M 42 (EN)
Emission Nebula in Orion
| R.A. | Dec. | Size | Mag | SB | Cnt.St | Type | Distance | Chart |
|---|---|---|---|---|---|---|---|---|
| 05h 35m 16.4s | -05° 23′ 35.9″ | 1.5° | 4.0 | 13.1 | EN+RN; 3, 2, 3 | EN | -- | -- |
Source: POSS-2 UK Schmidt Red (STScI) | Field: 60′ × 60′
Background
M42 is the Orion Nebula — the closest large star-forming region to Earth at 1,350 light-years, and one of the brightest nebulae in the sky. Naked-eye visible; the central Trapezium cluster of hot O-type stars ionises the surrounding gas. The richness of detail across all apertures makes it the most-observed deep-sky object of all.
My Observing Notes
44-cm (Club 17.5-inch f/5): Centred almost on impulse as Orion cleared the eastern horizon. With the 31 mm low-power eyepiece, the combination of low magnification and the Club scope's aperture gave the nebula a sense of depth I had never seen before.
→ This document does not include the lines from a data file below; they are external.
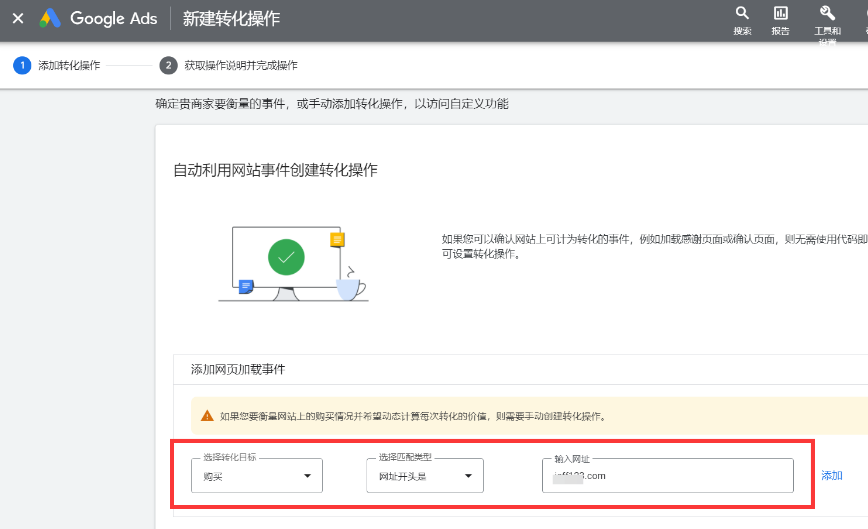868x529 pixels.
Task: Click the step 2 circle number
Action: tap(168, 65)
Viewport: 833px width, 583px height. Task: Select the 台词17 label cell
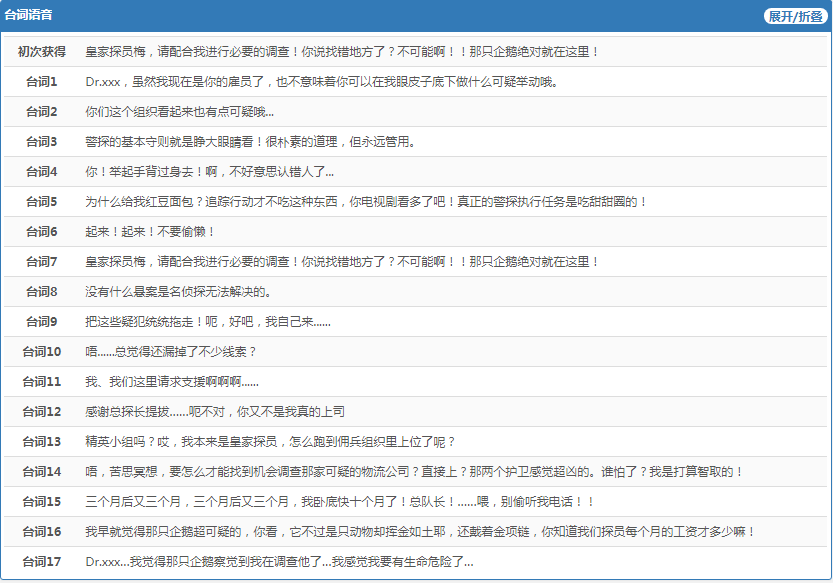click(42, 562)
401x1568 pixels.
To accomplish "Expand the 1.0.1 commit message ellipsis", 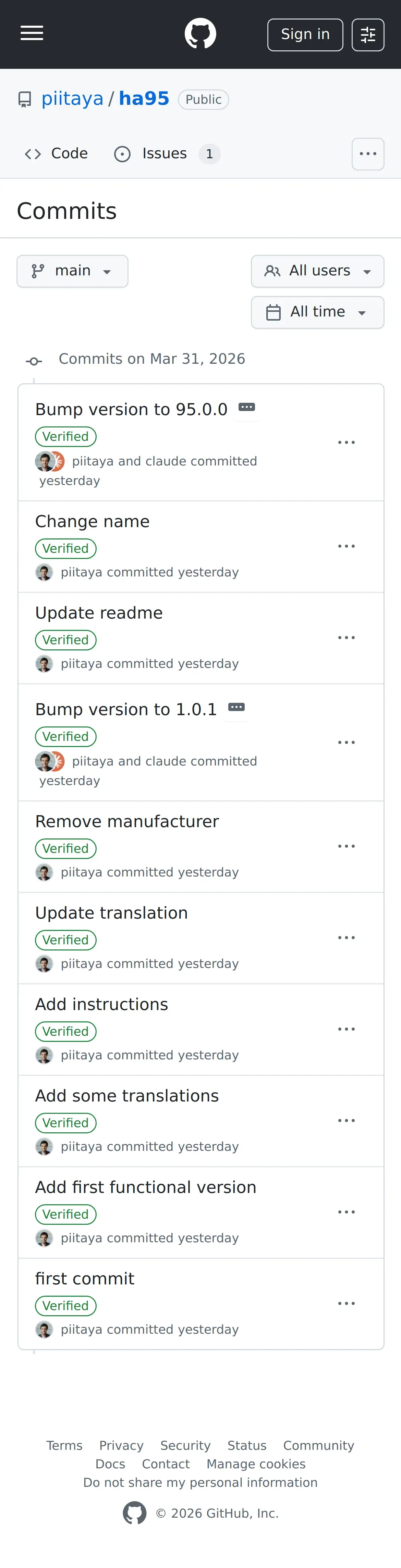I will (x=236, y=707).
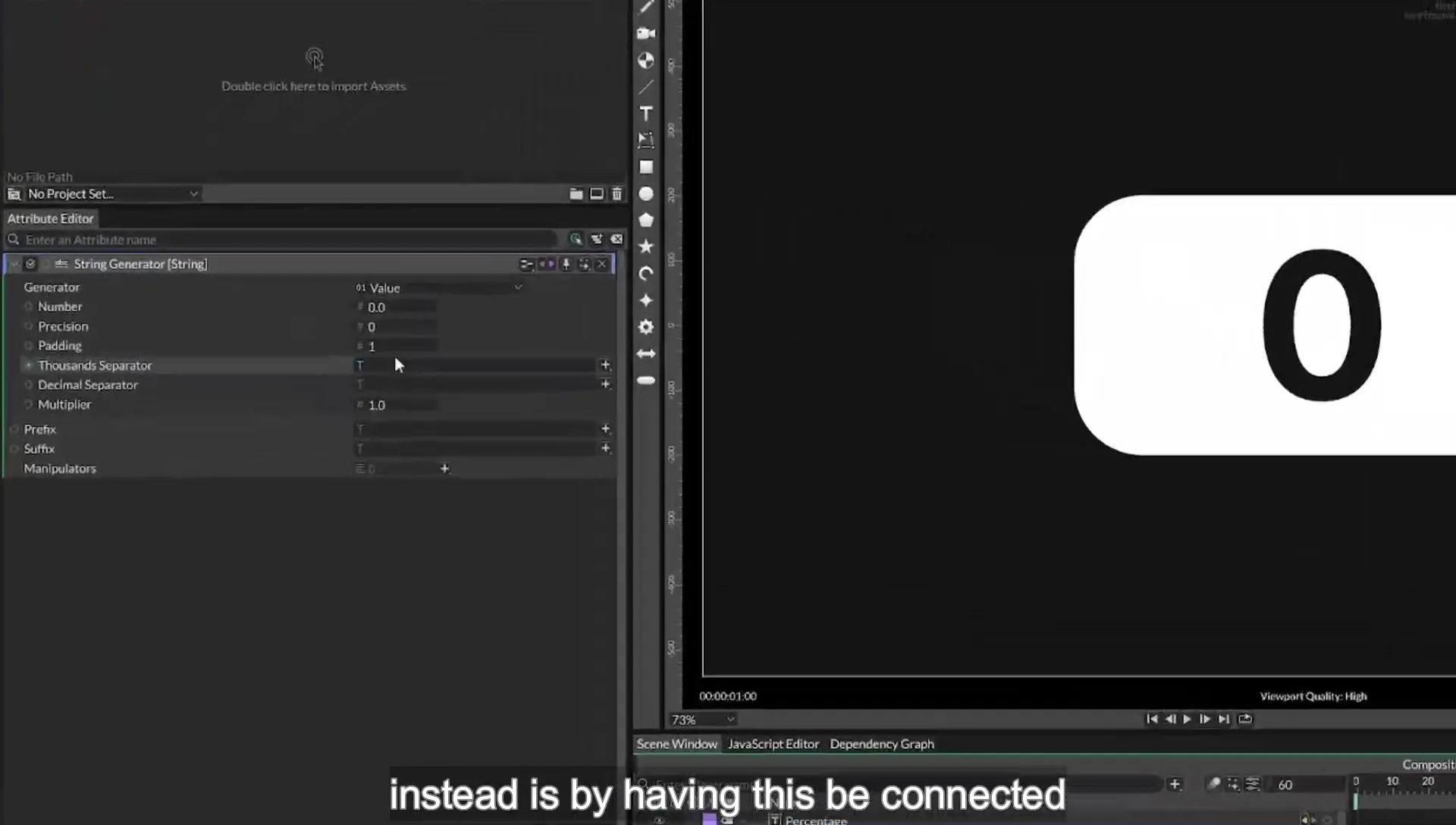Toggle the Thousands Separator connection circle

coord(29,365)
It has been many years since I last looked through a large aperture, and I had forgotten how spectacular the views can be.(Saturday, September 2025)
References
Charts
Ultra-wide view (~25° field)
Wide-field view with Telrad rings (4°, 2°, 0.5°)
Finderscope view (9×50 RACI, ~4.4° TFOV)
Eyepiece view — 35 mm Panoptic on 12-inch f/5 (1.6° TFOV)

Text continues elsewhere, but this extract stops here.